To effectively take care of these critical concerns, managers need to embrace a more open and transparent approach when communicating with their team.
5 ways to detect symptoms of burnout in your team
The key to tackling burnout is to start small.
By making incremental changes in the right direction, you can guide your team to a more connected and productive path.
We’re sharing five quick “pulse check” ideas here to help you spot and prevent burnout in your team before it becomes a problem.
1. Check in with your team regularly
On a weekly basis, ask your team how they feel about their work pace at the moment. Be sure to make a note of this score and discuss it in detail with your teammates during 1:1 meetings. This will help you understand whether your team is at capacity or overworked.

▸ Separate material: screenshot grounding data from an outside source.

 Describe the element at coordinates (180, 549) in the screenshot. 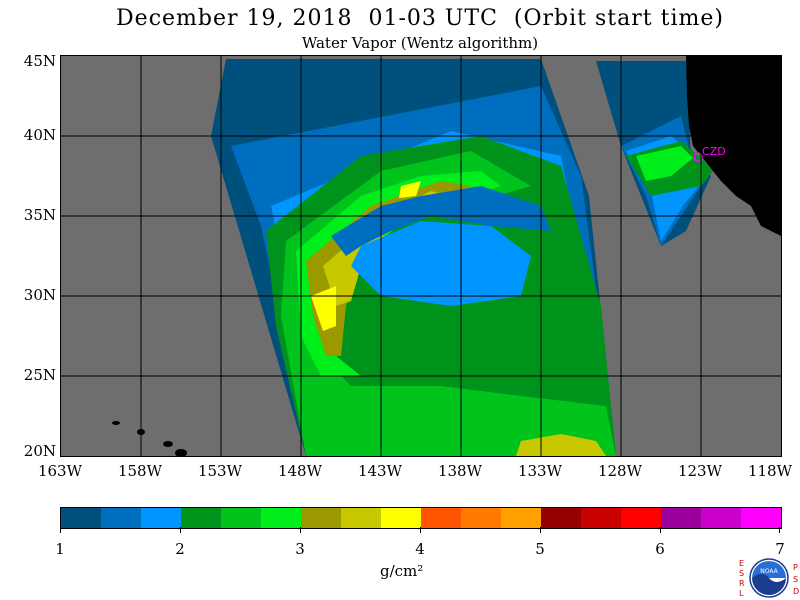

I see `colorbar-label-2: 2` at that location.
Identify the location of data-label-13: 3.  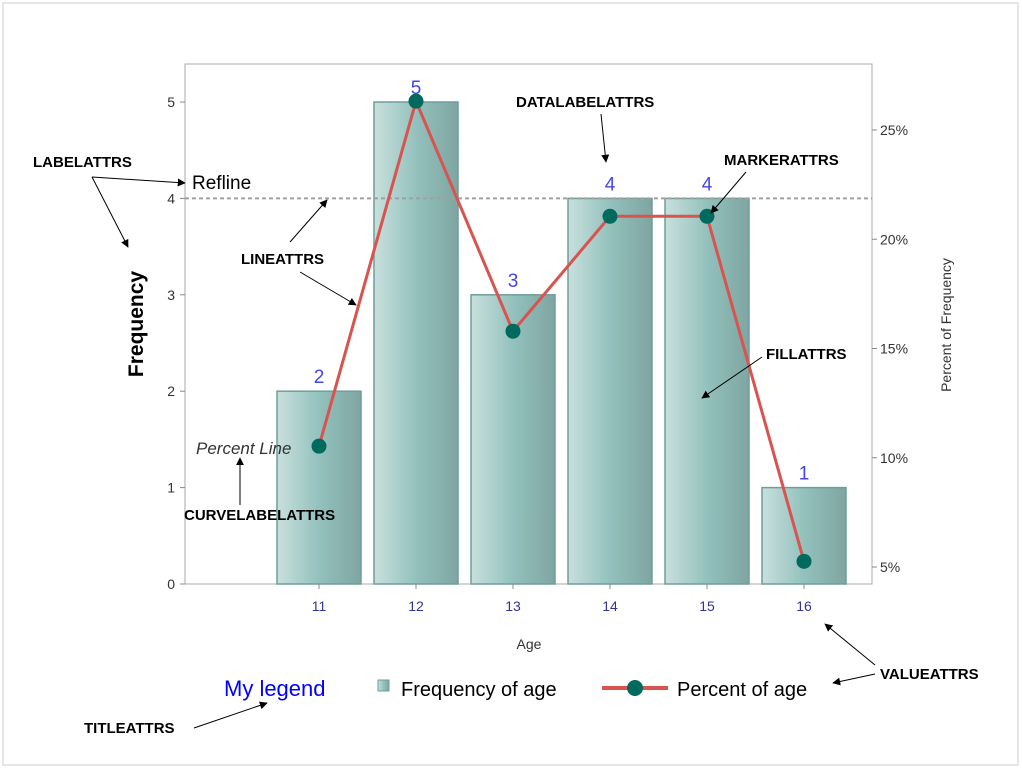
(514, 282).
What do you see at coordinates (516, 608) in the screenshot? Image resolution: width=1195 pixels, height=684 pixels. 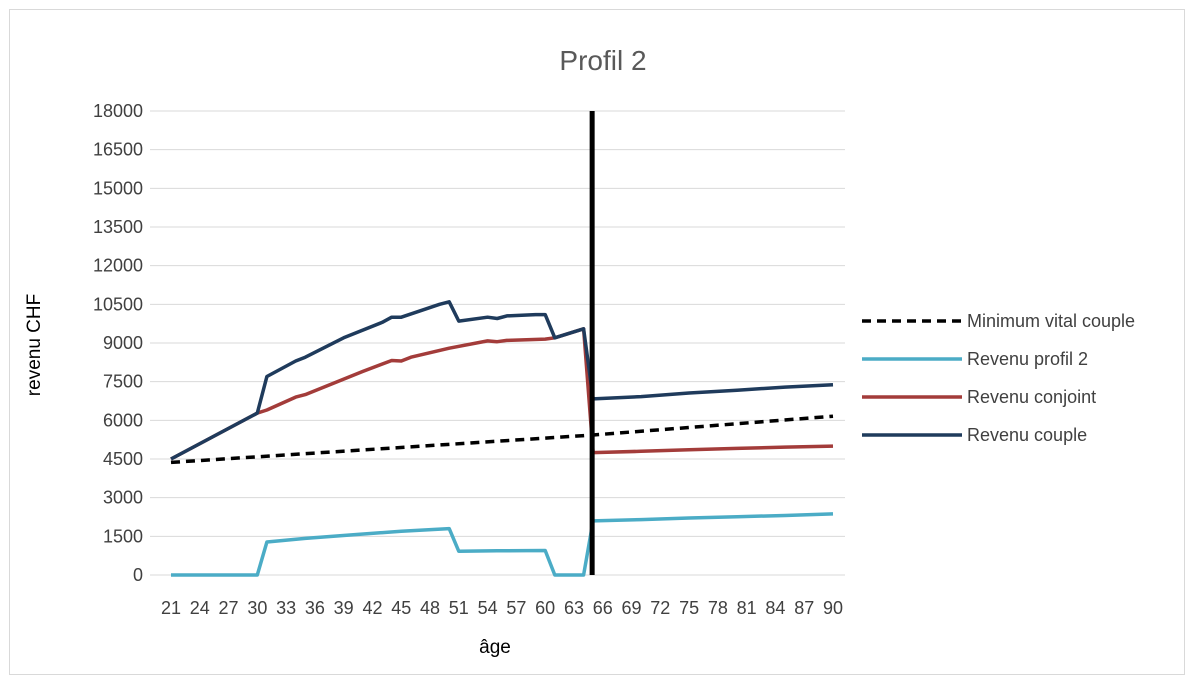 I see `x-tick-label: 57` at bounding box center [516, 608].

2. Measure your team’s understanding of the goals and expectations
Whether you’re conducting an All Hands meeting or weekly team sync, you can use this touchpoint to gauge your team’s knowledge of their roles and expectations. After presenting the goals or expectations, ask your team about how well they understood the content. Depending on the score, go over the key points once more or encourage people to enter their thoughts and concerns into a Q&A.
3. Visualize key challenges together
What if you could create a mood board of all the challenges facing your team? Ask your team to define their current blockers using one or two words and put it in a word cloud. By visualizing common challenges together, you’ll build a better sense of belonging in the team and spot any critical concerns before they become a problem.
4. Establish a culture of belonging
Building relationships within a hybrid team is hard. However, lighthearted interactions such as “What made you happy last week” or “Who would you like to praise for last month and why” will set the right tone for positive conversations in meetings and foster bonding at the workplace.
5. Deep dive into your workplace dynamics
To establish the foundation of a good work culture and build trust, leaders need to go beyond surface-level feedback. Enable anonymous feedback through pulse surveys and Q&As to help your employees speak up about issues that truly matter to them and expose any elements contributing to occupational burnout.
After all, these interactions are only the tip of the iceberg. Beyond each of these Slido poll questions and Q&As is an open dialogue waiting to happen.
You can use these touch points to enable transparency and establish trust, allowing your employees to remain agile amid changes.
Over to you
You may not have solutions for the many problems facing your employees. But, when it comes to burnout, you can get ahead of its challenges by collecting timely feedback. Start small and move mountains we say!